PDF Files are no doubt a part of your website. Sure, they’re not HTML, PHP, or ASP pages, but they are files that contain information that is just as valuable as any other page on your website. So, why not track PDF files in Google Analytics, too?
At MoreVisibility, we see a lot of websites out there using Google Analytics that are not tracking their PDF Files as either pageviews or events – both of which are possible to do. The best part about it is that it’s very easy to configure, which is good news for any person on your IT / technical team.
To track any PDF file on your website, simply follow the quick steps below and you’ll be well on your way. It gets a bit technical from here on out, so roll up your sleeves and put your hard hats on.
1. Find a page that links to one of your PDF files.

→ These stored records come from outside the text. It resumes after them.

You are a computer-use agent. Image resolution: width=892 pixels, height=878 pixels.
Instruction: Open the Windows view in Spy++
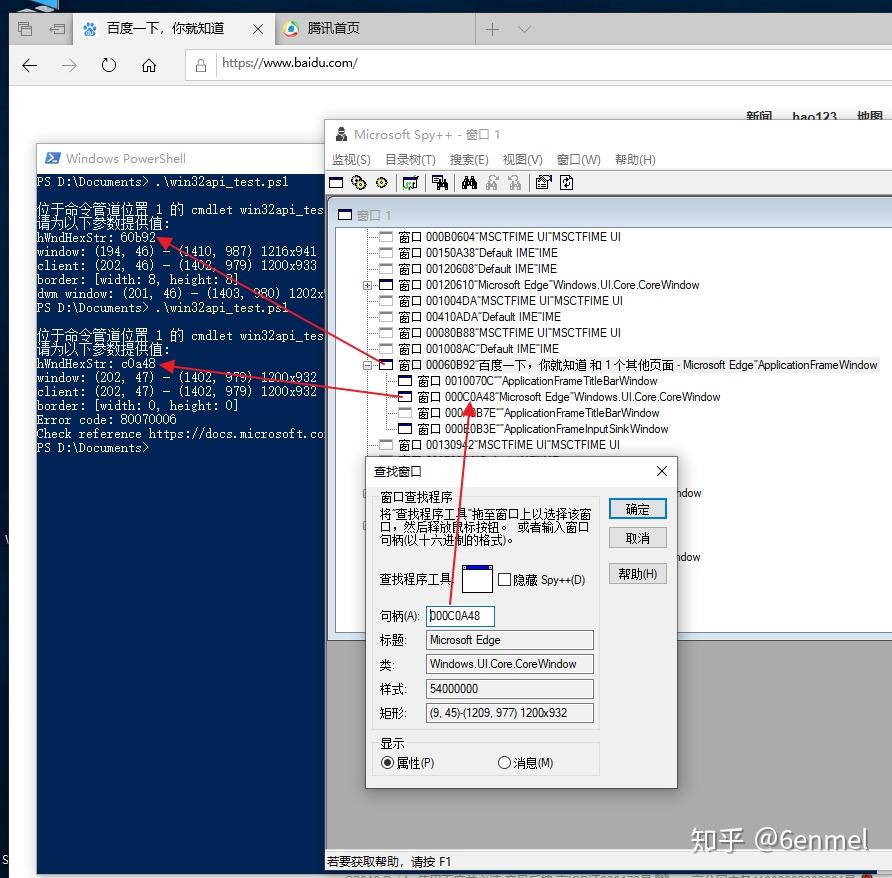335,182
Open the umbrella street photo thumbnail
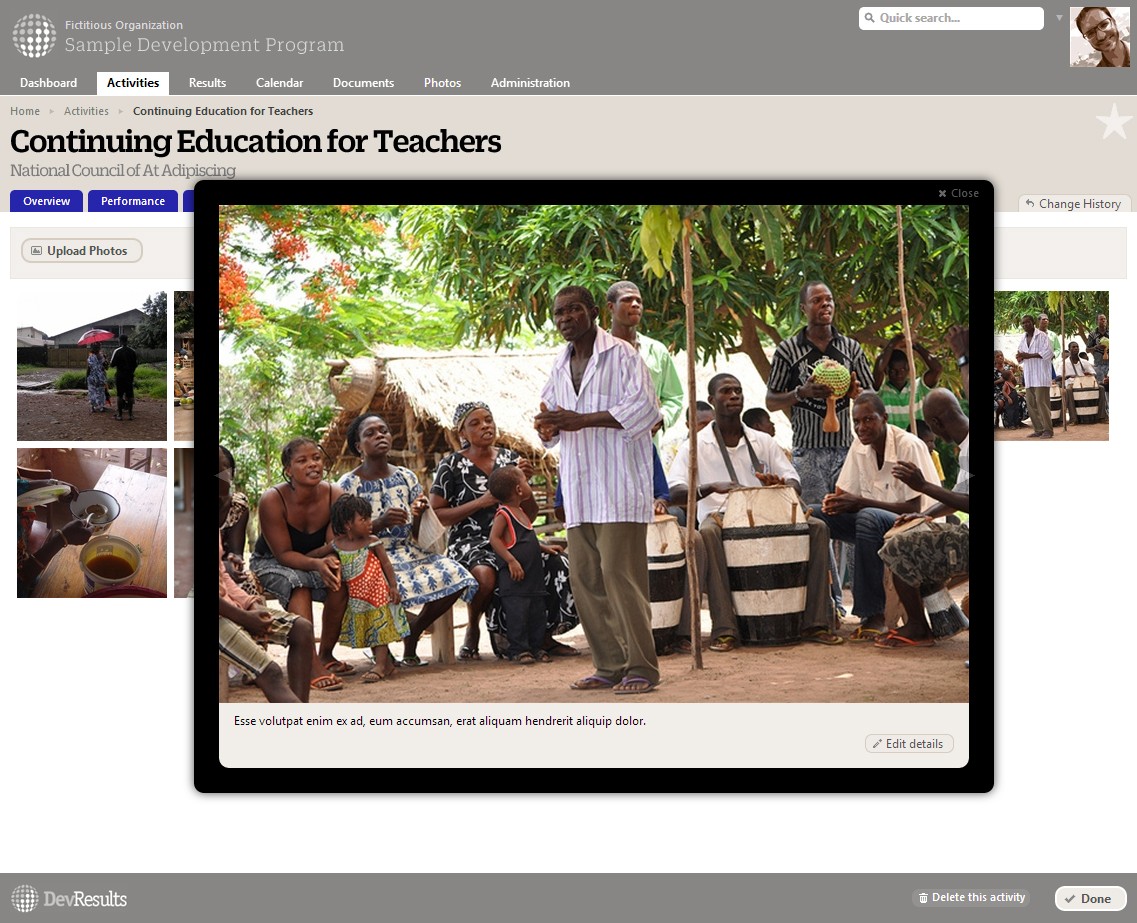The height and width of the screenshot is (923, 1137). point(92,365)
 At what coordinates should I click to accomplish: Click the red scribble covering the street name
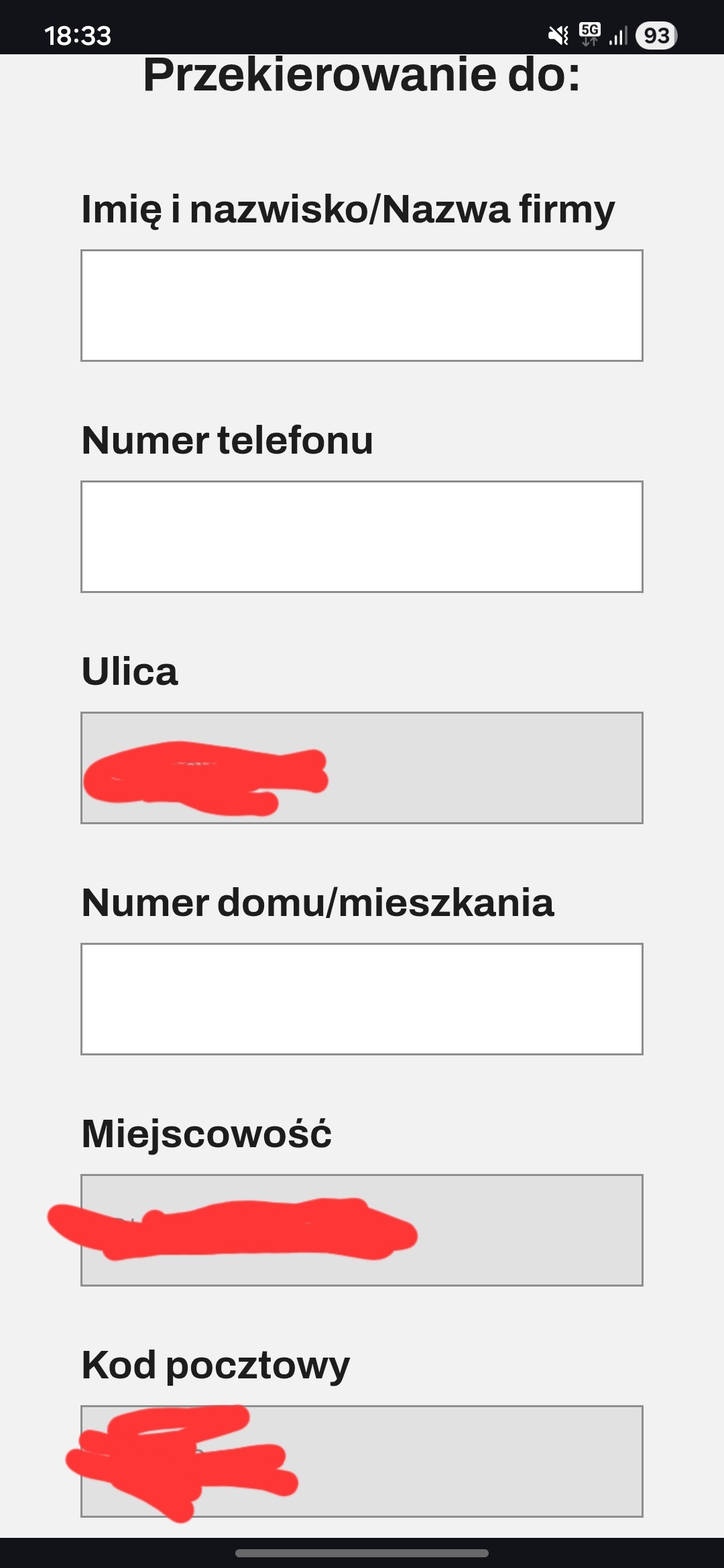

2. Find where the PDF file is on the page – look for the anchor (<a>) tag. It should look something like this:
<a href="files/quarterly-earnings.pdf" target="_blank">Quarterly Earnings Report</a>
3. Insert the following “onClick” event within this anchor tag. It should look like this:
<a href="files/quarterly-earnings.pdf" target="_blank" onClick="pageTracker._trackPageview('/files/quarterly-earnings.pdf');">Quarterly Earnings Report</a>
4. Upload the page and enjoy the results! You should see the number of times that your PDF file was accessed within the Content >> Top Content section of your Google Analytics profile.
Tracking a PDF Download as an Event (vs. as a Pageview)
To track your PDF Downloads as Events, simply use the _trackEvent function instead of the _trackPageview function, like so:
<a href="files/quarterly-earnings.pdf" target="_blank" onClick="pageTracker._trackEvent("PDF Files", "Downloads", "Quarterly Earnings Report", "500");">Quarterly Earnings Report</a>
The activity that occurred on your PDF Files will be within the Event Tracking section, which is a sub-section of the Content section of reports, instead of in the Top Content report.
Is there a difference between tracking PDF files as Pageviews or as Events?
Other than the obvious fact that one way will count them as a pageview, while the other way will count them as an event, the biggest difference between the two is the ability to track Goals. As of today, Google Analytics does not have the ability to track Events as Goals, so if you were planning to track all PDF downloads as Goals, you will need to track them as Pageviews, and not as Events. Advanced Segments are now available for Events, but they are not the same as Goals.
So what are you waiting for? Grab your webmaster and start tracking your PDF files with Google Analytics!